I attempted to answer this question on Quora, and was told that I am thinking about the problem incorrectly. The question was:
Two distinct real numbers between 0 and 1 are written on two sheets of paper. You have to select one of the sheets randomly and declare whether the number you see is the biggest or smallest of the two. How can one expect to be correct more than half the times you play this game?
My answer was that it was impossible, as the probability should always be 50% for the following reason:
You can't! Here's why:
The set of real numbers between (0, 1) is known as an Uncountably Infinite Set (https://en.wikipedia.org/wiki/Uncountable_set). A set that is uncountable has the following interesting property:
Let $\mathbb{S}$ be an uncountably infinite set. Let, $a, b, c, d \in \mathbb{S} (a \neq b, c \neq d)$. If $x$ is an uncountably infinite subset of $\mathbb{S}$, containing all elements in $\mathbb{S}$ on the interval $(a, b)$; and $y$ is another uncountably infinite subset of $\mathbb{S}$, which contains all elements of $\mathbb{S}$ on the interval $(c, d),$ $x$ and $y$ have the same cardinality (size)!
So for example, the set of all real numbers between (0, 1) is actually the exact same size as the set of all real numbers between (0, 2)! It is also the same size as the set of all real numbers between (0, 0.00001). In fact, if you have an uncountably infinite set on the interval $(a, b)$, and $a<n<b$, then then exactly 50% of the numbers in the set are greater than $n$, and 50% are less than $n$, no matter what you choose for $n$. This is important because it tells us something unintuitive about our probability in this case. Let's say the first number you picked is 0.03. You might think "Well, 97% of the other possible numbers are larger than this, so the other number is probably larger." You would be wrong! There are actually exactly as many numbers between (0, 0.03) as there are between (0.03, 1). Even if you picked 0.03, half of the other possible numbers are smaller than it, and half of the other possible numbers are larger than it. This means there is still a 50% probability that the other number is larger, and a 50% probability that it is smaller!
"But how can that be?" you ask, "why isn't $\frac{a-b}{2}$ the midpoint?"
The real question is, why is it that we believe that $\frac{a-b}{2}$ is the midpoint to begin with? The reason is probably the following: it seems to make the most sense for discrete (finite/countably infinite) sets. For example, if instead of the real numbers, we took the set of all multiples of $0.001$ on the interval $[0, 1]$. Now it makes sense to say that 0.5 is the midpoint, as we know that the number of numbers below 0.5 is equal to the number of numbers above 0.5. If we were to try to say that the midpoint is 0.4, we would find that there are now more numbers above 0.4 then there are below 0.4. This no longer applies when talking about the set of all real numbers $\mathbb{R}$. Strangely enough, we can no longer talk about having a midpoint in $\mathbb{R}$, because every number in $\mathbb{R}$ could be considered a midpoint. For any point in $\mathbb{R}$, the numbers above it and the numbers below it always have the same cardinality.

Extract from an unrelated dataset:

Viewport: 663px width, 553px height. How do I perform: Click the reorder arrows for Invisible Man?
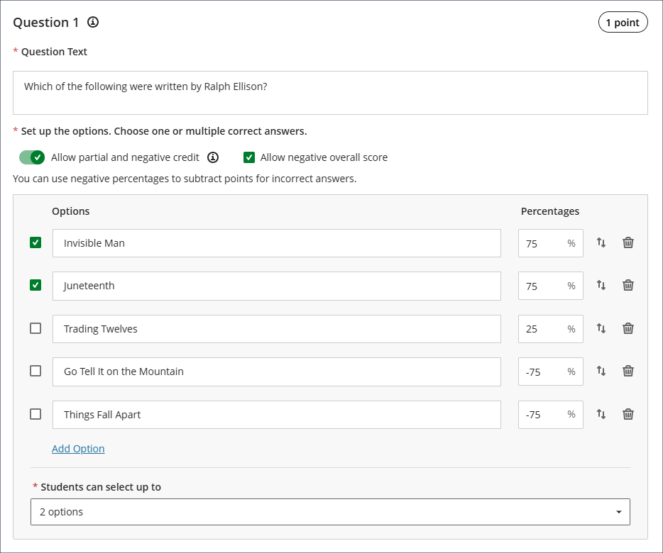(x=601, y=242)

See the Wikipedia article on Cardinality of the continuum (https://en.wikipedia.org/wiki/Cardinality_of_the_continuum).
My question is, from a mathematical point of view, is this correct? The person who told me that this is wrong is fairly well known, and not someone who I would assume to often be wrong, especially for these types of problems.
The reasoning given for my answer being wrong was as follows:
Your conclusion is not correct.
You're right that the set of real numbers between 0 and 1 is uncountable infinite, and most of what you said here is correct. But that last part is incorrect. If you picked a random real number between 0 and 1, the number does have a 97% chance of being above 0.03. Let's look at this another way. Let K = {all integers divisible by 125423423}. Let M = {all integers not divisible by 125423423}. K and M are the same size, right? Does this mean, if you picked an random integer, it has a 50% chance of being in K and a 50% chance or not? A random integer has a 50% chance of being divisible by 125423423?
The reason I disagreed with this response was because the last sentence should actually be true. If the set of all numbers that are divisible by 125423423 is the same size as the set of numbers that aren't, there should be a 50% probability of picking a random number from the first set, and a 50% chance that a number would be picked from the second. This is cirtainly the case with finite sets. If there are 2 disjoint, finite sets with equal cardinality, and you choose a random number from the union of the two sets, there should be a 50% chance that the number came from the first set, and a 50% chance that the number came from the second set. Can this idea be generalized for infinite sets of equal cardinality?
Is my answer wrong? If so, am I missing something about how cardinalities of two set relate to the probability of choosing a number from one of them? Where did I go wrong in my logic?